As well as the WADE opening tonight, Sally McKay, Rebecca Diederichs and Gordon Hicks are opening their exhibition, Neutrinos They are Very Small at the AGNES ETHERINGTON ART CENTRE in Kingston, Ontario.
So lets send out a great big manipulative & perved-out hug to all of them.
(because it's the kind of emoticon that they'd all kick to death if it came near them)
But they'd love the dancing banana, everyone loves the dancing banana.
blue: Gwen MacGregor, wade 2004
wade 2006 - curated by Christie Pearson + Sandra Rechico
A weekend of performances and installations in Toronto's wading pools
July 7,8 and 9 (schedule here)
wade 2006 opens Friday, July 7th, 8 to 11 pm
at Bellevue Square, Kensington Market.
with an installation by Tony Stallard:
Here's a link to an interview with Sandra Rechico (includes a picture of her
and Christie looking like casual ho's)
As well as posting shit upside down and screwing with my head, joester has his hilarious PreReview site.
So just grow the fuck up everyone, you don't have to actually see something in order to express your opinion, I bet you thought that it could just be done with visual arts, but you're wrong, you can have your say about anything before they remove the bubble wrap.
b/t/w I've tried to write one, but he doesn't provide those cute little animated emoticons that I require.
Catherine Bodmer
John Dickson
from natureinthegarage curated by Janet Bellotto
(la bella donna Bellotto, she is so romantic!)
ITALY! ITALY! ITALY!
From the Guardian today:
"World Cup: Wayne Rooney says he never meant to tread on Ricardo Carvalho's groin, and says he's disappointed that Cristiano Ronaldo got involved."
But all the players of the beautiful game are just one tiny little jet crash from feasting on each other's flesh.
Therefore we are fans.
Happy Birthday Cute Little Canada!
This is the day when all the smart gardeners blow-torch those flower buds open (short growing season),
so that Joint Task Force 2 (Canada's top-secret anti-terrorist commando unit) can pollinate the garden.
As for the soccer fans, sad day Brazilian Canadian neighbours - you threw the best parties, shut up already Portuguese Canadian neighbours, you've been at it for hours, and I see you driving up from Dundas St. to College St. just to gloat.
The rest of the evening belongs to my Pyromaniac Canadian neighbours.
Shit! Fuck!Damn!
(France won)
Now who's going to buy this shit? Me. That's who.

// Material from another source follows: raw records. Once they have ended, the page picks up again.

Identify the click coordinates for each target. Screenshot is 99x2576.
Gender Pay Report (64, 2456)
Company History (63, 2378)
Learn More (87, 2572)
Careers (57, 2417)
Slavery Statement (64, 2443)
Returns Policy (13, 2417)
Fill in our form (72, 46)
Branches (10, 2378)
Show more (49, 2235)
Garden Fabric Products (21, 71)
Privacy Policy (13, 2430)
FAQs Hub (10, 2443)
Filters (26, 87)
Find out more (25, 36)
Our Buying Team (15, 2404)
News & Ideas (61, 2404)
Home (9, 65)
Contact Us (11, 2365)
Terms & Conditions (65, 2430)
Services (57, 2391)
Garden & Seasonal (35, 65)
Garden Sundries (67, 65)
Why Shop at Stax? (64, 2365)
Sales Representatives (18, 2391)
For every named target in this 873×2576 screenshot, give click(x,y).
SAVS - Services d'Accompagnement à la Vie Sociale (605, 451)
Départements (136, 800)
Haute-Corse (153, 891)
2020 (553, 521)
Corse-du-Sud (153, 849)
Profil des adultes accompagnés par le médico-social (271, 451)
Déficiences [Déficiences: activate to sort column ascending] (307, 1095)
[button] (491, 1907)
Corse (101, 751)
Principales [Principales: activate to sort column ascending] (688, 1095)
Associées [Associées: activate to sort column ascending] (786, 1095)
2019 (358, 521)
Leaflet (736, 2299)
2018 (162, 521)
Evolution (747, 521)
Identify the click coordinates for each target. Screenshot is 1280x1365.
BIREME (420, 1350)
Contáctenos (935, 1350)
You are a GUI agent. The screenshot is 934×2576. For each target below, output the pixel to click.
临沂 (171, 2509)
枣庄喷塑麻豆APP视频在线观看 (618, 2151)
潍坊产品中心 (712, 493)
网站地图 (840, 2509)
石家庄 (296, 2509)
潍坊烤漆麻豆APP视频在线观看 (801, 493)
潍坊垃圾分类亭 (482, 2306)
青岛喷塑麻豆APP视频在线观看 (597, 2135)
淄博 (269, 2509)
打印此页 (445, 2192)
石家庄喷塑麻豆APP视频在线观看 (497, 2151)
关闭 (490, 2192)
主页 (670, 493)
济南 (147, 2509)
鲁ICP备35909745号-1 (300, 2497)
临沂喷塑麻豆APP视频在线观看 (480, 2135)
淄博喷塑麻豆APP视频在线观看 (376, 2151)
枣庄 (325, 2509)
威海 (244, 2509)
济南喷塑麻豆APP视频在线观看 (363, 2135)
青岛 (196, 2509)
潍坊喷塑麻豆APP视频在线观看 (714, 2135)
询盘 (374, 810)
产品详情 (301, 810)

Especially the jersey for the mountain races, because the polka dots remind me of pills
Oodles of fun sending e-cards to my friends from Jan Ullrich's site. And I can still purchase a Kinder - Cap mit Klettverschluß / verstellbar, bestickt, the material is 100% Baumwolle available in blau but only size available is Kindergröße.
My first email this morning(ish) had this link:Tour de France hit by massive doping scandal
Damn those stoners on bikes.(it's rather rich that I'm complaining)
My friend A.B. refers to them as the "Thunderous Thighs of Europe", I'm in it for the garish colours, the scenery, improving my babelfish French skills and best of all, the crashes. (I also think it's brilliant that the whole Peloton jumps off their bikes at the same time to pee in the woods.)
Fuck them all for picking on Lance all these years.